J2EE J2ME Cryptography Work Personal Poetry Blog
 
... and wrong.   Never have I seen such a cluster of these answers around the questions of "How long will <X> take?", and "Are we there yet?". Today I'm going to describe a bit about how to answer them, and be a lot less wrong in the process.

How long will <X> take?
This is the classic estimation problem.  A wiser man than myself said "Normally longer than you think", but while accurate, it's not very fulfilling nor informative.  My experience is that most people are pretty damn good at estimating how long "their bit" takes, and what's more - how long "their bit" takes when they actually get to work on it.  However, nearly everybody is terrible at understanding the effects of external influences on the time.  This is where the significant source of error in estimation occurs.  Not only that - this is where great caution needs to be applied to the "well, it took Z days last time" without understanding the influences on that outcome.

At this point we get to segue into a real world example of exactly this.  I ride to work every day.  I've ridden to work every day for over 18 months.  ~ 6km each way for 12 months to ANZ (~400 samples), and ~ 10km each way for 6 months to REA (~200 samples).  I travel on the same route every day and at approximately the same time every day.  I have a Garmin 500 GPS unit that tracks all my travels - so I have a long historical record of doing exactly the same thing every day.  With all this wonderful data, you would think I'd be able to accurately predict how long it takes me to get to and/or from work.  Here's the news, for what is an average of 30 min journey, I cannot predict within 10% what my journey time will be.  How the fuck is that possible?  My fastest time home is 25 minutes, and my slowest is nearly 35 minutes.  

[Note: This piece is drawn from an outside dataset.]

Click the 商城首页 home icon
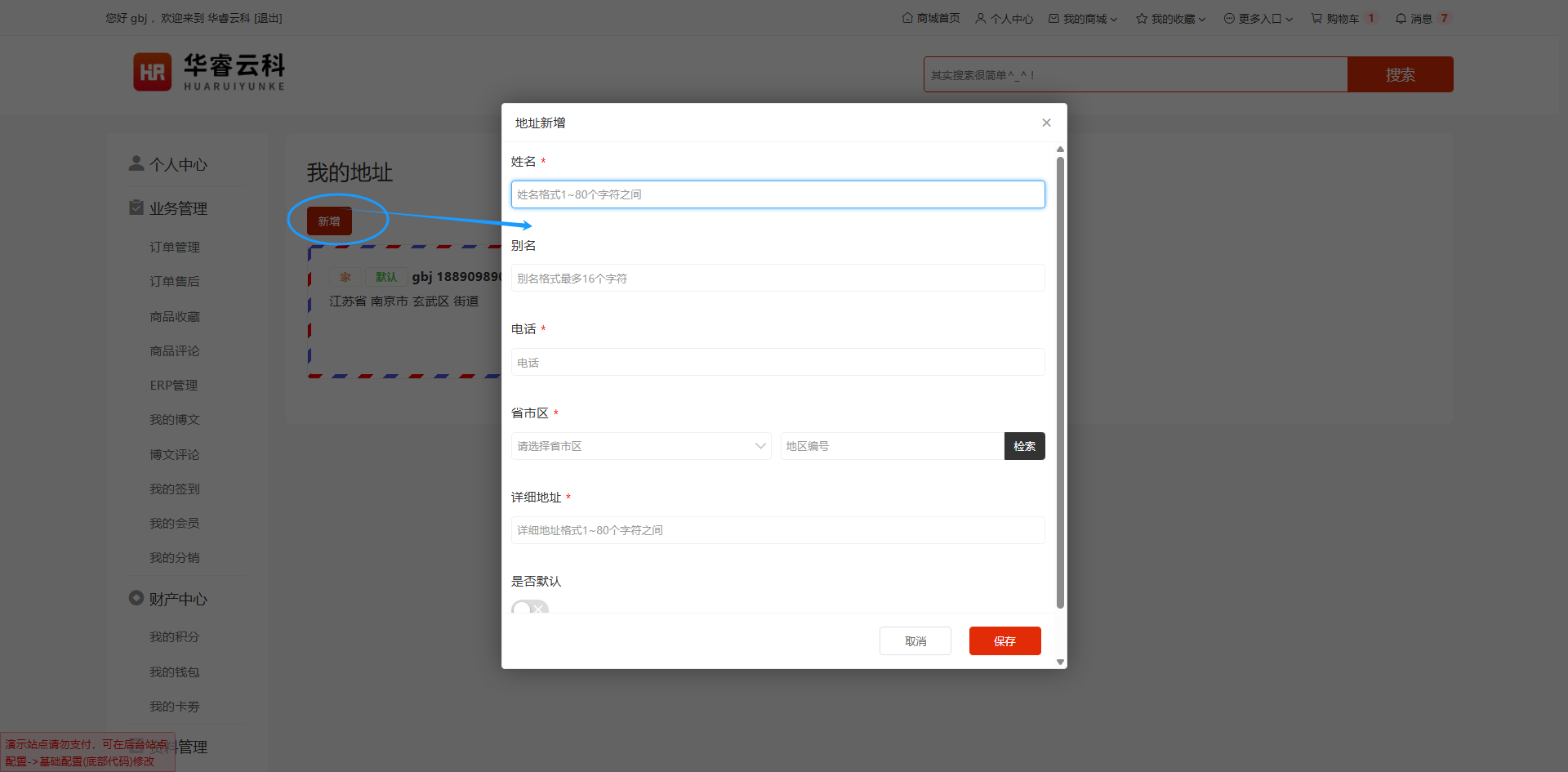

So, you're an astute reader (well, you're reading my blog - so you must be), you're scratching your head trying to work out how I'm getting nearly a 30% variation over the time.  Time of day? (no) Weather? (no) Fitness? (no) Bike chosen to ride on? (no) Traffic? (no)

Here's the crucial piece of information that my awesome Garmin unit has.  It has my average speed, and my average _moving_ speed.  Turns out that my average moving time is very stable (pretty low variation) - a fairly comfortable 26km/hr.  So, if my moving speed is constant at 26km/hr - how on earth is there a 30% variation?

Externalities.  In this case - traffic lights.  There are 30 traffic and pedestrian lights on my trip into work.  I've not done the analysis on all of them - but I know that 2 of the traffic lights have a cycle of 2 minutes.  So - from a best case of 0, to a worst case of 4 minutes - that's a  10% variation just from those.  Wow.   On the upside, I can say that my _expected_ time is 30 minutes, but it could be from 25 to 35 minutes.

So, here's a tip.  When looking at estimating - even for things you know you do all the time - look at the external influences on the task at hand.  Count them - that should give you a good idea of the level of variation that may occur.  More external influences that you don't have any control over - the lower the confidence that should be placed, and the greater the need to have a conversation about "minimum, expected and maximum".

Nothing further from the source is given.